Als meine Mutter Ende der 90er aus ihrem ersten Israelurlaub nach Hause kam, schwärmte sie von den Kibbutzim überall und war sich sicher: Mein Bruder wird nach seinem Schulabschluss für ein Jahr nach Israel gehen und in genau so einem Kibbutz arbeiten - und sie kann ihn dann immer besuchen. Ein Sprung in die Zukunft, als es dann so weit war, hatten wir mit Israel nicht so viel am Hut, mein Bruder schon gar nicht und die Musik war für ihn interessanter, als in ein unbekanntes Land auszuwandern. Aber er hat ja noch eine kleine Schwester - mich. Und so hat es mich nach ein paar Israelreisen während meinem Studium voll erwischt, ich hab mich gleich ins Land verliebt und ok, nicht nur ins Land - oooh, wie sind die Leute dort schön!

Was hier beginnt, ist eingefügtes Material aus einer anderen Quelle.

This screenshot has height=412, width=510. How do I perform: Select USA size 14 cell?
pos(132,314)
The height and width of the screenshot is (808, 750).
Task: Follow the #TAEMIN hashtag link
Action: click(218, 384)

Ich wollte also unbedingt nach meinem Bachleor für längere Zeit nach Israel und erinnerte mich an die Kibbutz-Schwärmereien meiner Mutter. Und kaum war die Bachelorarbeit abgegeben, stieg ich schon in den Flieger - zum ersten Mal alleine. Wie aufregend! Bevor der Ernst des Kibbutz-Lebens losgeht, nehme ich mir aber erst mal eine Auszeit - sechs Wochen in Tel Aviv, eine Wohnung ein paar Minuten vom Strand weg und viele, viele Livekonzerte waren genau, was ich nach meiner Uni-Zeit gebrauchen konnte.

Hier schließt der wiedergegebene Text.